Hardware virtualization has moved to hardware

One of my take aways from AWS’ bare metal announcements at re:Invent this week is that the compute, storage, and network aspects of hardware virtualization are now optimized and accelerated in hardware. AWS has moved beyond the limitations that constrained VM performance, and the work they’ve done applies both to their bare metal hardware and their latest VM instance types.

Intel long-ago implemented VT extensions in their CPUs to better support hardware virtualization of compute. Some of the biggest innovations in network hardware have been to support VXLAN in the hardware (both NICs and switches), offloading the work to do encapsulation and decapsulation from the CPU when the hypervisor or other host software supports it (Intel 2015, Emulex testing 2015, VXLAN performance considerations 2014 with 2016 update). AWS started taking advantage of hardware to offload their VXLAN-like I/O (they don’t actually use VXLAN, since VPC was introduced before VXLAN became a thing) with enhanced networking in 2013 and the introduction of their Elastic Network Adapter in 2016.

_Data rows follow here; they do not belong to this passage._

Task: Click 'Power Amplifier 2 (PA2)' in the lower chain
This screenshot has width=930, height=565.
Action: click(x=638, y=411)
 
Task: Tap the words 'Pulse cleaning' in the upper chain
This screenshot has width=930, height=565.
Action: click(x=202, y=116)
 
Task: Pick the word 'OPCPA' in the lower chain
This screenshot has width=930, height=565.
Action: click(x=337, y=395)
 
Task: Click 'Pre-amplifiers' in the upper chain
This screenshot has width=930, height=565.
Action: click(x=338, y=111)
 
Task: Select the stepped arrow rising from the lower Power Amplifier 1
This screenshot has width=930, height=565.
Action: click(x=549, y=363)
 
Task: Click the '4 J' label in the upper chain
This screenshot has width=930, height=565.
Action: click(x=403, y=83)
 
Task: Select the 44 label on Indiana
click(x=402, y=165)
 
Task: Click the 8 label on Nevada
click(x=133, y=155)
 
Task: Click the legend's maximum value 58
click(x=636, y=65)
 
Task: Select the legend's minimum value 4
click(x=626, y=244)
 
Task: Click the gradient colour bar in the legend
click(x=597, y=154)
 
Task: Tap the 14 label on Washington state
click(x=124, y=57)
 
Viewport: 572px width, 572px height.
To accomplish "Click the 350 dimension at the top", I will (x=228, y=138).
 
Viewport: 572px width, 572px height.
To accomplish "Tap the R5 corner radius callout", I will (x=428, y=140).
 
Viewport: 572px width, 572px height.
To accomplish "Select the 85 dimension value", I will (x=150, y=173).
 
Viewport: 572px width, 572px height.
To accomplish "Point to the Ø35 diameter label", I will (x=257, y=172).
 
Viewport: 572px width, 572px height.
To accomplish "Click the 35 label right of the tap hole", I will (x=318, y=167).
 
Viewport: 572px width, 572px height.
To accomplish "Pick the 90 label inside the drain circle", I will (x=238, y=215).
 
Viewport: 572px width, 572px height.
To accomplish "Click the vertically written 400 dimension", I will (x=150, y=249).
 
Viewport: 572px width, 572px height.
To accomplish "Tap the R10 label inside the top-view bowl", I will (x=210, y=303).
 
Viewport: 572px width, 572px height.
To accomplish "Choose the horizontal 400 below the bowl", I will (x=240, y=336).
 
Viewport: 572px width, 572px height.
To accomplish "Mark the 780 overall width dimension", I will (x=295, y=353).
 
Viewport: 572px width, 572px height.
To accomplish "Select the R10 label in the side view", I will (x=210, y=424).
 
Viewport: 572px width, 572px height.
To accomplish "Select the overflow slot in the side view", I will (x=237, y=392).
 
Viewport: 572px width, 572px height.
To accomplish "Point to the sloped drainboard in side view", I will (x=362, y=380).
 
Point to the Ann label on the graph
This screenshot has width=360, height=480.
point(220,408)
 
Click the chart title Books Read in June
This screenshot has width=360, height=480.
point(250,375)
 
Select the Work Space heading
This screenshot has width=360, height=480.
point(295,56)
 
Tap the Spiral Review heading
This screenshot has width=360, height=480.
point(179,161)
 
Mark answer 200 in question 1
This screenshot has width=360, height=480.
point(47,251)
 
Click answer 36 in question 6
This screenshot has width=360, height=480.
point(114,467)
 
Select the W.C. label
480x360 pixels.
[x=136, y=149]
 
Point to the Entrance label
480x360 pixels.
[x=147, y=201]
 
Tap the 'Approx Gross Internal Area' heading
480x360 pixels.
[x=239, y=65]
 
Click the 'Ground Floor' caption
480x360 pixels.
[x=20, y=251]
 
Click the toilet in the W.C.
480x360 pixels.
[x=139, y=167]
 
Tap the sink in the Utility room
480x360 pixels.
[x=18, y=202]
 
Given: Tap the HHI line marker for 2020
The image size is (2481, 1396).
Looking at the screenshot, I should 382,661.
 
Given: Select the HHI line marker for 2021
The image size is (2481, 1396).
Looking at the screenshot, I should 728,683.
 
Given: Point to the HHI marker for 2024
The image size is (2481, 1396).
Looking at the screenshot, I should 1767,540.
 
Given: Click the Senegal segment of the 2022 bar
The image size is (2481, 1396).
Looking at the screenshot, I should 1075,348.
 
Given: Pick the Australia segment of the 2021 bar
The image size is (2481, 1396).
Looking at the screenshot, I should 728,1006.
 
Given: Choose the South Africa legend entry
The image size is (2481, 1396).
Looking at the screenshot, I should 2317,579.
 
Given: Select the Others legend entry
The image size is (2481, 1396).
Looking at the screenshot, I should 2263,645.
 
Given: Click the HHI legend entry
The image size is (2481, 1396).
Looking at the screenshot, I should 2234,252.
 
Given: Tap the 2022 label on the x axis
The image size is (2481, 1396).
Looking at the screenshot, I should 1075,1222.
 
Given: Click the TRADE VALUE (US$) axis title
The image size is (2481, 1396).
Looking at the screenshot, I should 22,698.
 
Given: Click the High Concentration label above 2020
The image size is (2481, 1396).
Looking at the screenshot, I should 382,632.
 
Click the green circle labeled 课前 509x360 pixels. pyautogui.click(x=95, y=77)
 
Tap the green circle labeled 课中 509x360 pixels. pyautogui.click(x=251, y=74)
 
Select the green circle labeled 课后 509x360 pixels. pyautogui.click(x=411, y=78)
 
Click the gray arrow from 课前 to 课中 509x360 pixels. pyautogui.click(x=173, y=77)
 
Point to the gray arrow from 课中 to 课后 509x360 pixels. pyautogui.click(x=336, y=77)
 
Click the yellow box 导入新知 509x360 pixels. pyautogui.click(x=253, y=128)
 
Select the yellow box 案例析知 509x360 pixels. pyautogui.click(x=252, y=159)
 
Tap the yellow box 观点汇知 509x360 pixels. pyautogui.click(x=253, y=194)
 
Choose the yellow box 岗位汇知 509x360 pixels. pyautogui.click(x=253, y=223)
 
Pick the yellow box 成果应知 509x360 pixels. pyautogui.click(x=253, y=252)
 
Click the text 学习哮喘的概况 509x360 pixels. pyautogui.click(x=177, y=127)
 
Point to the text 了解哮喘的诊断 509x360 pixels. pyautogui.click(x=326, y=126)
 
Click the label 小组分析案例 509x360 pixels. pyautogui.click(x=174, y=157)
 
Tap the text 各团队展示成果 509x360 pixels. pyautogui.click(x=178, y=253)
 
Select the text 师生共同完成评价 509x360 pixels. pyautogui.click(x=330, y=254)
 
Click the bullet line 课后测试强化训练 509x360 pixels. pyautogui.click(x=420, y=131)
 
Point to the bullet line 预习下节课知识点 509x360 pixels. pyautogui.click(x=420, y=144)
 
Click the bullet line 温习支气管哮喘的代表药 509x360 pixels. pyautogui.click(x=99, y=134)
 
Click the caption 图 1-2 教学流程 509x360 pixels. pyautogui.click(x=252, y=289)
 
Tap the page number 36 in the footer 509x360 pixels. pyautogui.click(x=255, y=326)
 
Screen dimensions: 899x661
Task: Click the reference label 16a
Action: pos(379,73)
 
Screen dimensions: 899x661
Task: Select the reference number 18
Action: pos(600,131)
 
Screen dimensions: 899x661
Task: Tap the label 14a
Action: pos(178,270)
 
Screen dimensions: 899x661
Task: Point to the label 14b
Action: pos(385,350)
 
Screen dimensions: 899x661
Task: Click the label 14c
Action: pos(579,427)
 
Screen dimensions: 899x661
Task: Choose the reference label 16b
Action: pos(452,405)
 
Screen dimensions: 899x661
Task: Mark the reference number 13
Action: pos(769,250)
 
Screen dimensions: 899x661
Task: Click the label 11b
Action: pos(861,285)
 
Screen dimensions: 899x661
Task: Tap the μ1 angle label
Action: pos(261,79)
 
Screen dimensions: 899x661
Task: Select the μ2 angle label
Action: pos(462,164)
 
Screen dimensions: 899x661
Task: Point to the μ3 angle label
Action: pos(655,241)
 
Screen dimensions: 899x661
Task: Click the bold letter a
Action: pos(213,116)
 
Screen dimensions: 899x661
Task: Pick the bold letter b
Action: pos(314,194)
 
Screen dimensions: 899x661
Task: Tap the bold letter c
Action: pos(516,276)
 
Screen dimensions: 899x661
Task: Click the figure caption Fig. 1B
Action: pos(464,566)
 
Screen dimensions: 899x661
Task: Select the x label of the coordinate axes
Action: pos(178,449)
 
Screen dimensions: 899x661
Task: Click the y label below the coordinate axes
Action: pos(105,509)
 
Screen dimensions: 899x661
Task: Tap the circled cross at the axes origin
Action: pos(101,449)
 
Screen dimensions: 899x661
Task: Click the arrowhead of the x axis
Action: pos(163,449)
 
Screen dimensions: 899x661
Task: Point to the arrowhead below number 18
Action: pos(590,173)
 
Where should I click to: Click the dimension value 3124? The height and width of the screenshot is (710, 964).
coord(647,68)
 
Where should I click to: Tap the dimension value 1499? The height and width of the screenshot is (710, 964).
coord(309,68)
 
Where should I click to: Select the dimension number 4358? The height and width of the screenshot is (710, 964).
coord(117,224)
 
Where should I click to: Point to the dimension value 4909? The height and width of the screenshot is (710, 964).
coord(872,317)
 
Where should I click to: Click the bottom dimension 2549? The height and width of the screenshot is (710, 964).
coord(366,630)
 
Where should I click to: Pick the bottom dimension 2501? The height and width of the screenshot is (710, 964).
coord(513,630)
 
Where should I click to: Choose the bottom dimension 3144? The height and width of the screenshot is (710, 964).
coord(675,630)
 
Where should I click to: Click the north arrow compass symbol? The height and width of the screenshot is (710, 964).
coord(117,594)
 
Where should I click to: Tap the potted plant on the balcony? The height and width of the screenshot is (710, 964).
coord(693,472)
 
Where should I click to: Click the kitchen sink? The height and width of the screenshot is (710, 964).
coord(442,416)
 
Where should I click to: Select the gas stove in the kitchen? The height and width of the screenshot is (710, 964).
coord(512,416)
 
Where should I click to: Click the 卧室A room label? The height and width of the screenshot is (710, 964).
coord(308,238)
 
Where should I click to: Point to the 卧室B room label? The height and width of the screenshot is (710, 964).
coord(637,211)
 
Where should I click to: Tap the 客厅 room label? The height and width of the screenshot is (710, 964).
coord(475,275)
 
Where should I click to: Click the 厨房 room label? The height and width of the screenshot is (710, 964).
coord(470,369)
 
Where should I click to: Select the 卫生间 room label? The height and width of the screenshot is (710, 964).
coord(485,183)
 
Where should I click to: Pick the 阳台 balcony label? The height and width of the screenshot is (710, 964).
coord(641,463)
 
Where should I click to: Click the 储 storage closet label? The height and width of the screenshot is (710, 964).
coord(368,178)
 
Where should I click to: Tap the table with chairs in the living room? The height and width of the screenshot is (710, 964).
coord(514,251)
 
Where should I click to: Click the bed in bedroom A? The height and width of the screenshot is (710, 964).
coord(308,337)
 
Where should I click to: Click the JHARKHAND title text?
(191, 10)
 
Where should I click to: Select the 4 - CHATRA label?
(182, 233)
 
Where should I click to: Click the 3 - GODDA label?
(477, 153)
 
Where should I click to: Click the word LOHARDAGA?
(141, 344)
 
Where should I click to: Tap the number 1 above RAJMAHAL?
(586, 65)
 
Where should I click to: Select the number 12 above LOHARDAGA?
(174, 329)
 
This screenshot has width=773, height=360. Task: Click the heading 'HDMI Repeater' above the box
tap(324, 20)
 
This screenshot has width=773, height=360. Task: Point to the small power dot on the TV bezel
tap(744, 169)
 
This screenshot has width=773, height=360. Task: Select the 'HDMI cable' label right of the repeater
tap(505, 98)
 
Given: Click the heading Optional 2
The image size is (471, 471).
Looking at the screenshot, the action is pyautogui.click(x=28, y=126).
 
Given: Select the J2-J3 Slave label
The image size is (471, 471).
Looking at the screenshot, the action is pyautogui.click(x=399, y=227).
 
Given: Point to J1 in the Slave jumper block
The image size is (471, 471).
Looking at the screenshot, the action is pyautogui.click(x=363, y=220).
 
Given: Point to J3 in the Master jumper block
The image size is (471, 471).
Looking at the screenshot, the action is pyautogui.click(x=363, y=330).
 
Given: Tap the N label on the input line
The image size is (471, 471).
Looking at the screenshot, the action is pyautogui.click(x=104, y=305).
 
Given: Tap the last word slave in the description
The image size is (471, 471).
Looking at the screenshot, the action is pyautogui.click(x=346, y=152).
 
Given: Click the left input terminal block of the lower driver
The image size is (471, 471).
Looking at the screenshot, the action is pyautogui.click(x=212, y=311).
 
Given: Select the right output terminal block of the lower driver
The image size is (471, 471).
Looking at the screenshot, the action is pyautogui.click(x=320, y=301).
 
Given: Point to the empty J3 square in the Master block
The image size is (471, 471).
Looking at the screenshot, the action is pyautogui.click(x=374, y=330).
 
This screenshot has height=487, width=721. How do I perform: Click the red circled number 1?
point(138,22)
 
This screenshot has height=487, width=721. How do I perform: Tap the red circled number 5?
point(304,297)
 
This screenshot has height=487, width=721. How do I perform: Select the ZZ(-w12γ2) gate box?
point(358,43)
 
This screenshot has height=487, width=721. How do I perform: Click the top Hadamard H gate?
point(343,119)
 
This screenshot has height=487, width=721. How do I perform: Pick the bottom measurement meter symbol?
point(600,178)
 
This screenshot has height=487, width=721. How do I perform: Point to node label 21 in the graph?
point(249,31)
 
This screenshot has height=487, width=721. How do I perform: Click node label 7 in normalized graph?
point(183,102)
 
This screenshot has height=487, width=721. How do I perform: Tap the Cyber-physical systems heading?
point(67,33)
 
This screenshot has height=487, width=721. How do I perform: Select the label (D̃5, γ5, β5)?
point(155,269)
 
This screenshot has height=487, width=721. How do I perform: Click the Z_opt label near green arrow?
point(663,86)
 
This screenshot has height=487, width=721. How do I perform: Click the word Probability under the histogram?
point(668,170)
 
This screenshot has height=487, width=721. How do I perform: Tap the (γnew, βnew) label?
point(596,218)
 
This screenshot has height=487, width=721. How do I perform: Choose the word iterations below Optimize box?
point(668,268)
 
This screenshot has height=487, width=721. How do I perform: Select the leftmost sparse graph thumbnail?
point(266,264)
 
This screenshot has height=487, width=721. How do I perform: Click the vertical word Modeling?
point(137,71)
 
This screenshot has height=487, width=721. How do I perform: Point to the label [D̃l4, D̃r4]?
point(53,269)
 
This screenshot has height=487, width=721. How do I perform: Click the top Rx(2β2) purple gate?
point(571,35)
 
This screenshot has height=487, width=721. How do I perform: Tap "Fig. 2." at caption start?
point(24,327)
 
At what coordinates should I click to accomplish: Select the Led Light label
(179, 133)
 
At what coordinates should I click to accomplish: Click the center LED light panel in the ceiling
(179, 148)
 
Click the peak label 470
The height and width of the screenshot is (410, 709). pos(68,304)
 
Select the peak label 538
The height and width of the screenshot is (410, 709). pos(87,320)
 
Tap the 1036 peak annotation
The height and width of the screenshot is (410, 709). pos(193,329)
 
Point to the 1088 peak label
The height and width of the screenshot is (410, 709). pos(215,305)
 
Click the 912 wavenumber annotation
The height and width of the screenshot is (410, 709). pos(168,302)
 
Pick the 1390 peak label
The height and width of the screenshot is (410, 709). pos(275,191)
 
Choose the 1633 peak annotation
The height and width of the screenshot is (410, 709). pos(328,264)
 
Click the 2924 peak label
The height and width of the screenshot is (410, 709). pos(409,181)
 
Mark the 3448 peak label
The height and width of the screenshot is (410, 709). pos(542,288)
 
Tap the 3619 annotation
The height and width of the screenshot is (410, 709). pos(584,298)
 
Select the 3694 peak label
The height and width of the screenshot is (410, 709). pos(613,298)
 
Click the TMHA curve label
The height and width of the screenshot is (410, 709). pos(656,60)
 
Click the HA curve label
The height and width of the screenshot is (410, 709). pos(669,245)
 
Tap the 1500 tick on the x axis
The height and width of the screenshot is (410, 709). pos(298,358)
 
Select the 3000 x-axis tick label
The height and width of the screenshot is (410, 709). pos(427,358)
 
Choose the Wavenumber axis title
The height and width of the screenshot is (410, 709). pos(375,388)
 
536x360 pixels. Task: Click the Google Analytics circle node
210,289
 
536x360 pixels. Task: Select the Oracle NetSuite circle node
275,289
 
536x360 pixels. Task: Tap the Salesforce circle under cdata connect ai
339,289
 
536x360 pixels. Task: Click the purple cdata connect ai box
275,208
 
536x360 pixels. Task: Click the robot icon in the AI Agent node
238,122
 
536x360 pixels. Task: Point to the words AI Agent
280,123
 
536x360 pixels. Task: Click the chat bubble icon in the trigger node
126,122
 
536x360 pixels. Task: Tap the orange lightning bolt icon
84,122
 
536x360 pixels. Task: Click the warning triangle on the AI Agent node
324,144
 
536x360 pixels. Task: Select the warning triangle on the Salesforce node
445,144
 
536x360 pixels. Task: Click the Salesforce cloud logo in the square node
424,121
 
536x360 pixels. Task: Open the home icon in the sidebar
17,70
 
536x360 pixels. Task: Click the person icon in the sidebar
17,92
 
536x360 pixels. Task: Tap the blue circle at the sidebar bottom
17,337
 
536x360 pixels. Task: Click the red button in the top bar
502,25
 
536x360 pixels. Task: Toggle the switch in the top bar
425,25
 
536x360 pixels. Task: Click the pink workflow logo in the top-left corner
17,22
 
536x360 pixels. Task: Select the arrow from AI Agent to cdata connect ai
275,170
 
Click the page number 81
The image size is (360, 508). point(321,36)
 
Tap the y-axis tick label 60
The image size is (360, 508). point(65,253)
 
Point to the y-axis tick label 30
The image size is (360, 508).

With compute and network broadly virtualized in hardware, that leaves storage I/O as the only aspect of virtualization that hasn’t been fully offloaded to hardware. One reason for this is that block storage had long-ago been virtualized with EBS and EBS-like hardware/services. I consider that the first generation of block storage virtualization. AWS has effectively introduced a new generation of storage virtualization with more hardware optimizations in their announcement of c5.* and i3.metal instances. Just as AWS moved quietly with network offloading starting with c3.* instances in 2013 before introducing more significant network offload with their Elastic Network Adapter supporting 25Gb/s in 2016, AWS’ first steps to further offload storage virtualization were rather quiet at first.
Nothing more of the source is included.